▼
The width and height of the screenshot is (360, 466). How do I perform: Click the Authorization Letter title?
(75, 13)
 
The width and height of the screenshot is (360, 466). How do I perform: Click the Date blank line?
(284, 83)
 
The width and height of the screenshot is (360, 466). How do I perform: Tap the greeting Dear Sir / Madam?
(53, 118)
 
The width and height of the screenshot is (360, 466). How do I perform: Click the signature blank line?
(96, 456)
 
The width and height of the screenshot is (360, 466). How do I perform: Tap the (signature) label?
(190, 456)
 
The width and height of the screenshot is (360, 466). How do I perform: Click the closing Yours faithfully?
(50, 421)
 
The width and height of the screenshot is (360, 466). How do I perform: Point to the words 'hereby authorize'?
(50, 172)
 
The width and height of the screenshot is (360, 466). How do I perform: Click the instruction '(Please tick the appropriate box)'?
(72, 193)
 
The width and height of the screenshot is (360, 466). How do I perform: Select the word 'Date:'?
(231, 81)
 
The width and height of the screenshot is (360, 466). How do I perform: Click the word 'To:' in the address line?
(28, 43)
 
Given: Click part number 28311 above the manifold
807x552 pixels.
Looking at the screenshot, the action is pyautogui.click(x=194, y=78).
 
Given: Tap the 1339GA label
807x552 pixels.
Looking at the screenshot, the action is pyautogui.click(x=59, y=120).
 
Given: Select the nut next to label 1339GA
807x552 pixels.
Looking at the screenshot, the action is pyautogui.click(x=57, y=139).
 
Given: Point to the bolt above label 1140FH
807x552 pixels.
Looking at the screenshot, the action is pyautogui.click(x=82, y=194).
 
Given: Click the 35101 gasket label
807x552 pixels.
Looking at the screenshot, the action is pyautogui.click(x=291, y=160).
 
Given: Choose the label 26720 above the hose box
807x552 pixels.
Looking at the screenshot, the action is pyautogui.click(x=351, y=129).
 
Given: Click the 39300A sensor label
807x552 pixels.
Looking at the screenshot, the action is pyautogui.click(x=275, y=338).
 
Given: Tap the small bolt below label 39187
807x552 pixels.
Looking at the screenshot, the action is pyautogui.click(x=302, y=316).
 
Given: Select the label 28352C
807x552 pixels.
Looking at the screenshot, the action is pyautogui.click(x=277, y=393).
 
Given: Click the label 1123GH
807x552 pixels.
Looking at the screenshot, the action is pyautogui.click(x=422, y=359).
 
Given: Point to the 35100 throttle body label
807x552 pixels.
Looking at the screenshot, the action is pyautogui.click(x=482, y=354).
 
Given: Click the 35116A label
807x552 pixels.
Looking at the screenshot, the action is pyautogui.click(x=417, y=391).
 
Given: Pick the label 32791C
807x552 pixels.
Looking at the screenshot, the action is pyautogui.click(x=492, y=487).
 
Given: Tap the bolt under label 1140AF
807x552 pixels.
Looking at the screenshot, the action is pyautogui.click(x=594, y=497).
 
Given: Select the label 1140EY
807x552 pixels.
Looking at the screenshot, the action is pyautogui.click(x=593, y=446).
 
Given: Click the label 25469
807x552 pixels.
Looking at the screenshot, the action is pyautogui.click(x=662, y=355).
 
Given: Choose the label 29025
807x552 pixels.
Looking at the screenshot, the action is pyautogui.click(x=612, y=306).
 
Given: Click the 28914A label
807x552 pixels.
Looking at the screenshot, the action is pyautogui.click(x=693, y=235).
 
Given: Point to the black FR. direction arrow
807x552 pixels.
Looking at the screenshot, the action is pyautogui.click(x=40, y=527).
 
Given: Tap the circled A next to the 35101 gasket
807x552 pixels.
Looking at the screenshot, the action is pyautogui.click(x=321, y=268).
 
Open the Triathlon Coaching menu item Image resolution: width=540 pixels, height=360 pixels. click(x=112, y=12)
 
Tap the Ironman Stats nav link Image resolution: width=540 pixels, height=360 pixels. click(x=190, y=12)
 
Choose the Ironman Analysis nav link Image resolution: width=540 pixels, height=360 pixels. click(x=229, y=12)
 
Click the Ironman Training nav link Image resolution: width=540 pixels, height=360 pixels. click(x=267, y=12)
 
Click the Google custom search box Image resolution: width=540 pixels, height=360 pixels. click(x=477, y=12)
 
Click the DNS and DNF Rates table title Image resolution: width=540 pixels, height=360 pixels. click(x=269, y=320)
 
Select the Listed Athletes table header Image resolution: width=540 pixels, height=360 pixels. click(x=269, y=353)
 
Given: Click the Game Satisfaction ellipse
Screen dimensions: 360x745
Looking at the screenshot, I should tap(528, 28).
▲
• [Exercise]
Write every line of the listing above as a numbered list, skipping the blank lines.

• [Finished exercise]
1. The width and height of the screenshot is (360, 466). How do I perform: Click the Authorization Letter title?
2. (75, 13)
3. The width and height of the screenshot is (360, 466). How do I perform: Click the Date blank line?
4. (284, 83)
5. The width and height of the screenshot is (360, 466). How do I perform: Tap the greeting Dear Sir / Madam?
6. (53, 118)
7. The width and height of the screenshot is (360, 466). How do I perform: Click the signature blank line?
8. (96, 456)
9. The width and height of the screenshot is (360, 466). How do I perform: Tap the (signature) label?
10. (190, 456)
11. The width and height of the screenshot is (360, 466). How do I perform: Click the closing Yours faithfully?
12. (50, 421)
13. The width and height of the screenshot is (360, 466). How do I perform: Point to the words 'hereby authorize'?
14. (50, 172)
15. The width and height of the screenshot is (360, 466). How do I perform: Click the instruction '(Please tick the appropriate box)'?
16. (72, 193)
17. The width and height of the screenshot is (360, 466). How do I perform: Select the word 'Date:'?
18. (231, 81)
19. The width and height of the screenshot is (360, 466). How do I perform: Click the word 'To:' in the address line?
20. (28, 43)
21. Given: Click part number 28311 above the manifold
22. 807x552 pixels.
23. Looking at the screenshot, the action is pyautogui.click(x=194, y=78).
24. Given: Tap the 1339GA label
25. 807x552 pixels.
26. Looking at the screenshot, the action is pyautogui.click(x=59, y=120).
27. Given: Select the nut next to label 1339GA
28. 807x552 pixels.
29. Looking at the screenshot, the action is pyautogui.click(x=57, y=139).
30. Given: Point to the bolt above label 1140FH
31. 807x552 pixels.
32. Looking at the screenshot, the action is pyautogui.click(x=82, y=194).
33. Given: Click the 35101 gasket label
34. 807x552 pixels.
35. Looking at the screenshot, the action is pyautogui.click(x=291, y=160).
36. Given: Choose the label 26720 above the hose box
37. 807x552 pixels.
38. Looking at the screenshot, the action is pyautogui.click(x=351, y=129).
39. Given: Click the 39300A sensor label
40. 807x552 pixels.
41. Looking at the screenshot, the action is pyautogui.click(x=275, y=338).
42. Given: Tap the small bolt below label 39187
43. 807x552 pixels.
44. Looking at the screenshot, the action is pyautogui.click(x=302, y=316).
45. Given: Select the label 28352C
46. 807x552 pixels.
47. Looking at the screenshot, the action is pyautogui.click(x=277, y=393).
48. Given: Click the label 1123GH
49. 807x552 pixels.
50. Looking at the screenshot, the action is pyautogui.click(x=422, y=359).
51. Given: Point to the 35100 throttle body label
52. 807x552 pixels.
53. Looking at the screenshot, the action is pyautogui.click(x=482, y=354).
54. Given: Click the 35116A label
55. 807x552 pixels.
56. Looking at the screenshot, the action is pyautogui.click(x=417, y=391).
57. Given: Pick the label 32791C
58. 807x552 pixels.
59. Looking at the screenshot, the action is pyautogui.click(x=492, y=487).
60. Given: Tap the bolt under label 1140AF
61. 807x552 pixels.
62. Looking at the screenshot, the action is pyautogui.click(x=594, y=497).
63. Given: Select the label 1140EY
64. 807x552 pixels.
65. Looking at the screenshot, the action is pyautogui.click(x=593, y=446).
66. Given: Click the label 25469
67. 807x552 pixels.
68. Looking at the screenshot, the action is pyautogui.click(x=662, y=355).
69. Given: Choose the label 29025
70. 807x552 pixels.
71. Looking at the screenshot, the action is pyautogui.click(x=612, y=306).
72. Given: Click the 28914A label
73. 807x552 pixels.
74. Looking at the screenshot, the action is pyautogui.click(x=693, y=235).
75. Given: Point to the black FR. direction arrow
76. 807x552 pixels.
77. Looking at the screenshot, the action is pyautogui.click(x=40, y=527).
78. Given: Tap the circled A next to the 35101 gasket
79. 807x552 pixels.
80. Looking at the screenshot, the action is pyautogui.click(x=321, y=268).
81. Open the Triathlon Coaching menu item Image resolution: width=540 pixels, height=360 pixels. click(x=112, y=12)
82. Tap the Ironman Stats nav link Image resolution: width=540 pixels, height=360 pixels. click(x=190, y=12)
83. Choose the Ironman Analysis nav link Image resolution: width=540 pixels, height=360 pixels. click(x=229, y=12)
84. Click the Ironman Training nav link Image resolution: width=540 pixels, height=360 pixels. click(x=267, y=12)
85. Click the Google custom search box Image resolution: width=540 pixels, height=360 pixels. click(x=477, y=12)
86. Click the DNS and DNF Rates table title Image resolution: width=540 pixels, height=360 pixels. click(x=269, y=320)
87. Select the Listed Athletes table header Image resolution: width=540 pixels, height=360 pixels. click(x=269, y=353)
88. Given: Click the Game Satisfaction ellipse
89. Screen dimensions: 360x745
90. Looking at the screenshot, I should tap(528, 28).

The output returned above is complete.